Noch katastrophaler: Radioheads Street Spirit (Fade Out) beantwortet eine „was würde John Bonham machen“-Phantasie von Dolmayan mit einem schockierten „Sicher nicht das hier!“. Die Drums drängen sich auf, tauchen überhastet an, die dünn röchelnden Vocals von M. Shadows sind atmosphärisch gemeint, die Bond-Streicher wohl auch, beides zusammen ersäuft jedoch in einer Breitseite aus Kitsch und Pathos, bis Tom Morello sein wie immer gleich fiepends Einweg-Solo liefert (das im dazugehörigen Fremdschäm-Video wohl aus gutem Grund nur über alte Röhrenschirme konserviert zum restlischen Szenario eingespielt wird passt – er scheint eine Überbleibsel aus der Mottenkiste über Telefon eingespielt zu haben).

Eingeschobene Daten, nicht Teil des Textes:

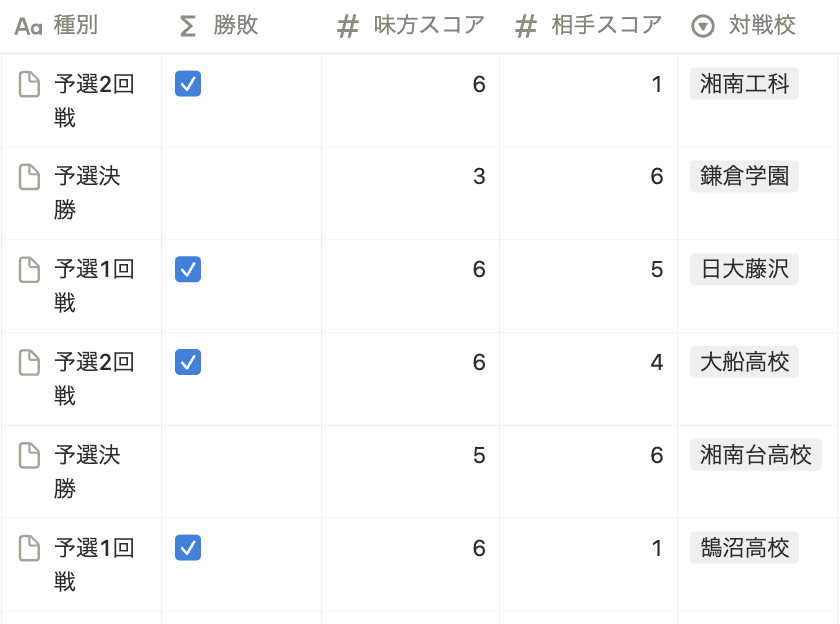Click the hash icon beside 味方スコア header
The height and width of the screenshot is (624, 840).
click(347, 26)

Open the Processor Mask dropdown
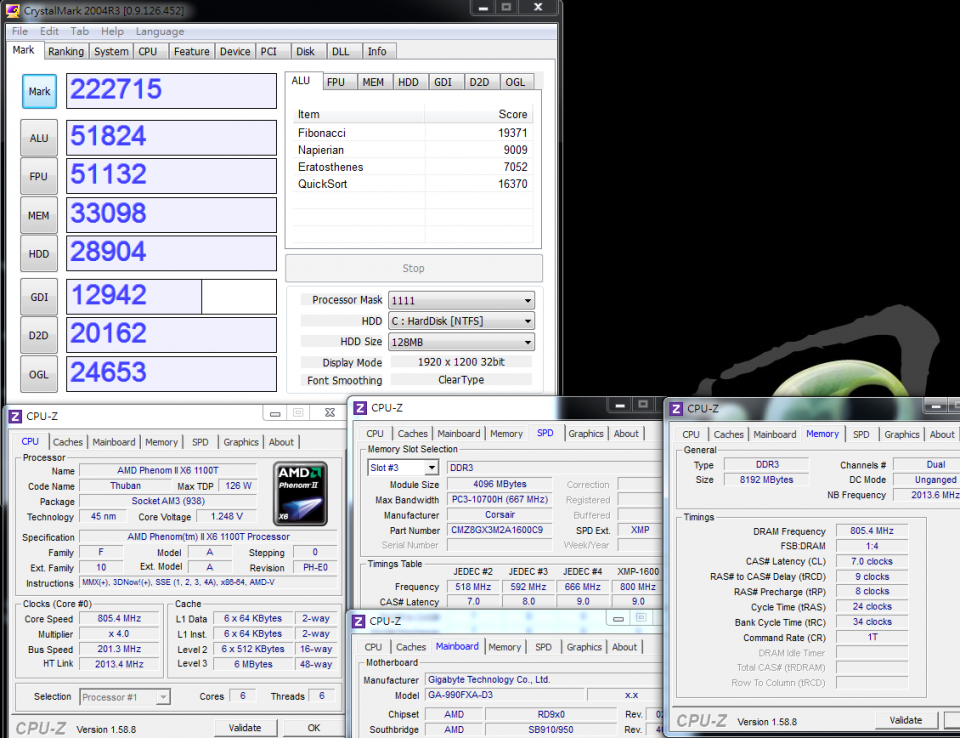(460, 299)
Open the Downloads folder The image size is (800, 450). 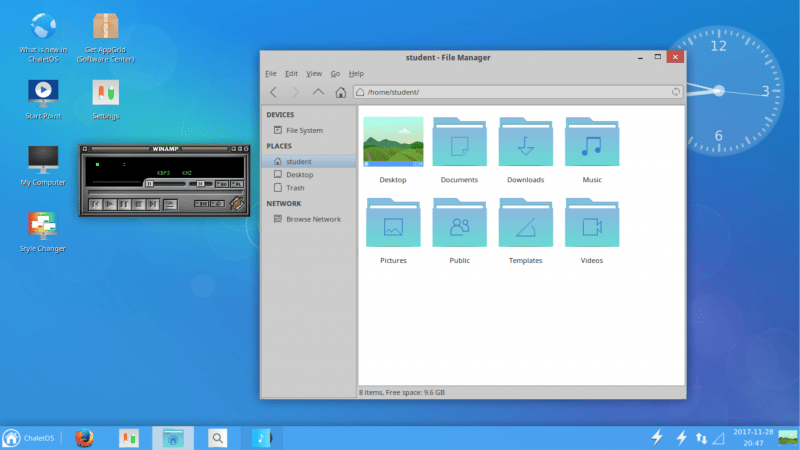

Wie kalkuliert das klingt, darüber muß man zu diesem Zeitpunkt ebenso keine Wort mehr verlieren, wie darüber, dass Dolmayan als Songschreiber und Arrangeur keine Ahnung von variablen Spannungsbögen oder dramatischen Strukturen hat. Weswegen man froh sein sollte, dass System of a Down in naher Zukunft mal wieder ihren Festival/Tour-Motor anwerfen und ihren Drummer abseits von These Grey Men beschäftigen werden.